Polêmica: drogas e religião


Os rituais do Santo Daime ganharam destaque na mídia em março, deste com o assassinato do cartunista Glauco por um dos fiéis de sua igreja. O alvo de tanta atenção foi uma das tradições da seita: o consumo da ayahuasca. Bebida alucinógena, a ayahuasca pode ser considerada uma droga. E drogas, você sabe, são proibidas no Brasil. Mas a ayahuasca é liberada desde que utilizada durante os cultos religiosos. Isso faz sentido? Faz.

O motivo: a liberdade religiosa de cada um. Graças à liberdade religiosa, podemos escolher e exercer as crenças que quisermos. Não precisamos esconder crucifixos, estrelas-de-davi, um exemplar do Alcorão. Para proteger essa liberdade, às vezes é necessário criar exceções ao que se considera ético, moral ou mesmo legal na sociedade, como a feita à ayahuasca. O problema é que algumas exceções acabam prejudicando o bem coletivo. É nessa hora que a fé de cada um deve encontrar um limite.

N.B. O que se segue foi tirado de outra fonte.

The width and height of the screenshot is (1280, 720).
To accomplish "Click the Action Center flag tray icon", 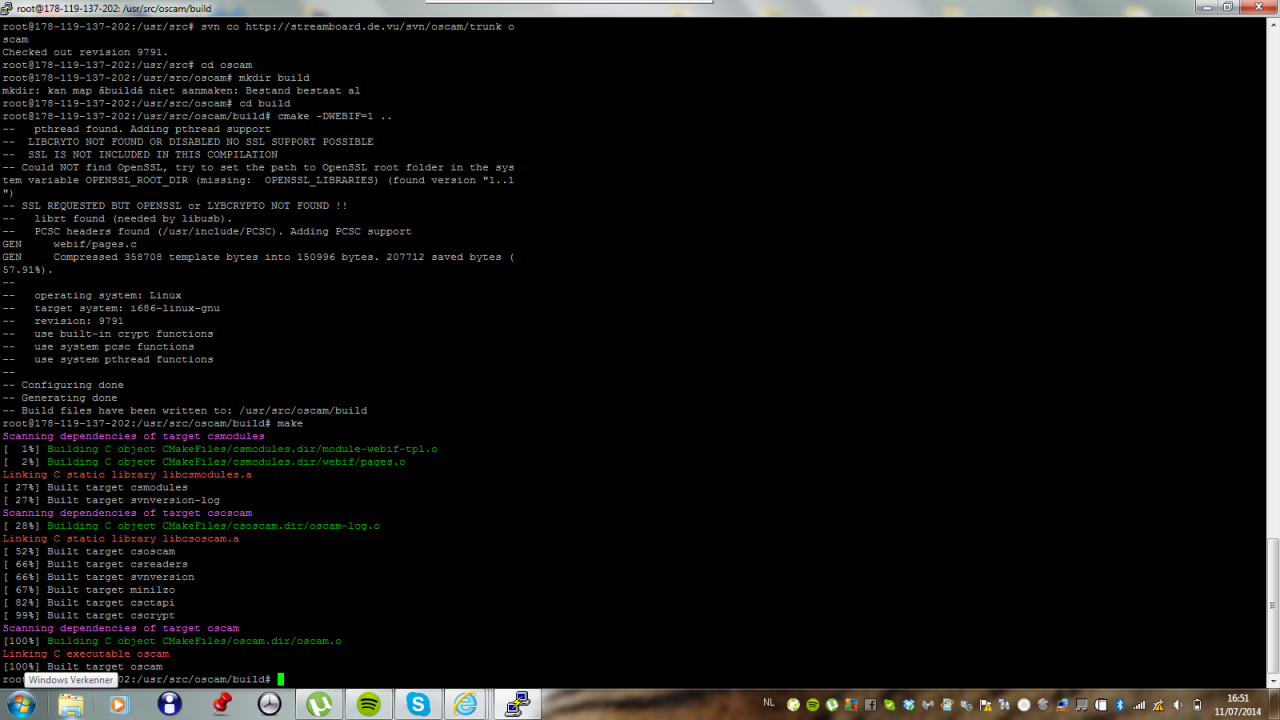I will (985, 705).
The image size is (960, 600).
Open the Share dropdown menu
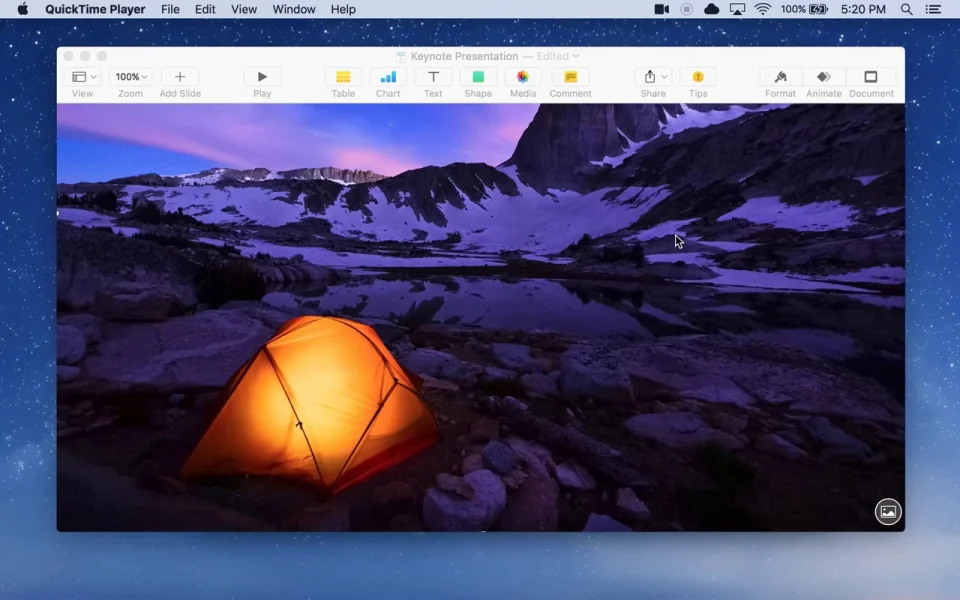[x=652, y=78]
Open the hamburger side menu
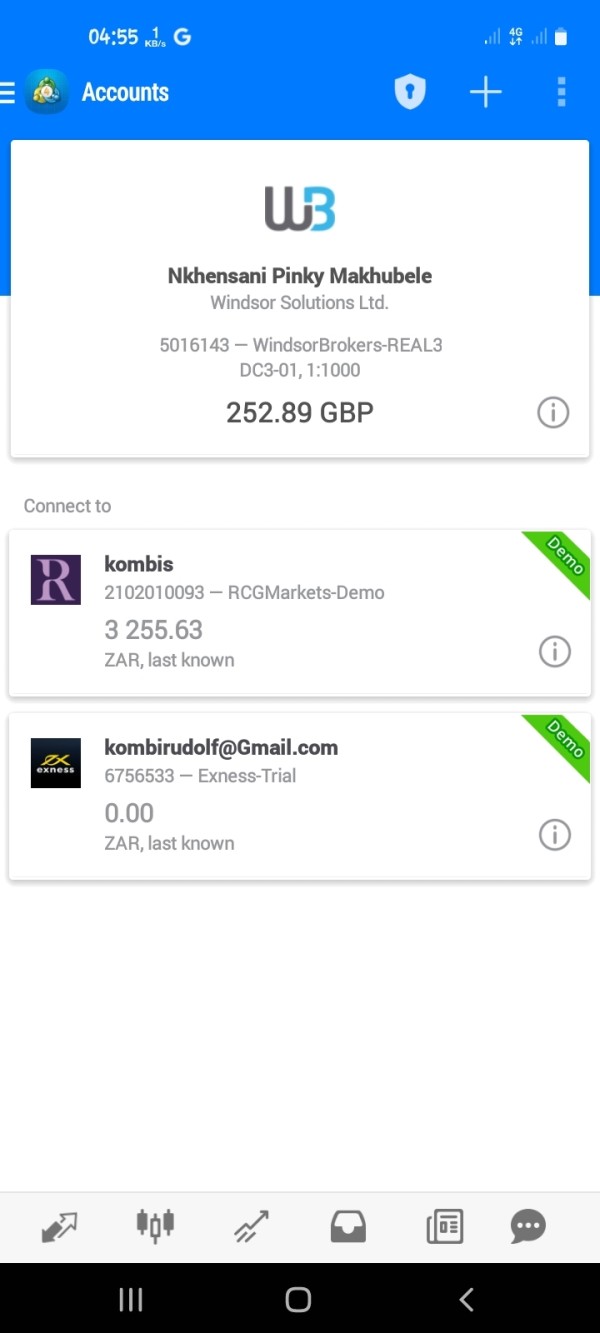The height and width of the screenshot is (1333, 600). tap(8, 93)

Fé é particular. Não deve interferir no direito dos outros. Quando isso acontece, estamos diante de um crime. Por isso, o consumo individual da ayahuasca no templo é válido - mas induzir alguém a bebê-la em outro contexto não. Testemunhas de Jeová vetam transfusões de sangue, por uma interpretação que fazem do texto da Bíblia. Isso é aceitável, já que cada pessoa é responsável pelo próprio corpo. Mas o que dizer de um pai que impede uma transfusão vital para um filho? É possível que a criança não sobreviva - em nome da religião. Em países como Arábia Saudita, condenações à morte são proferidas contra aqueles que abandonam o islamismo. Mais uma vez, em nome da religião.

Esses são crimes contra os direitos individuais, ainda que representem, também, uma manifestação de fé. E vão contra os próprios ideais que geraram a liberdade religiosa, nascida junto com a democracia moderna. Mesmo depois da Reforma Protestante, no século 16, pertencer a uma crença não era um direito individual. Ordem política e religiosa eram unidas - a religião de governados obrigatoriamente deveria ser a do governante. Só com o Iluminismo apareceram as formas jurídicas que protegem escolhas religiosas pessoais, justamente para que cada um pudesse escolher o melhor para si.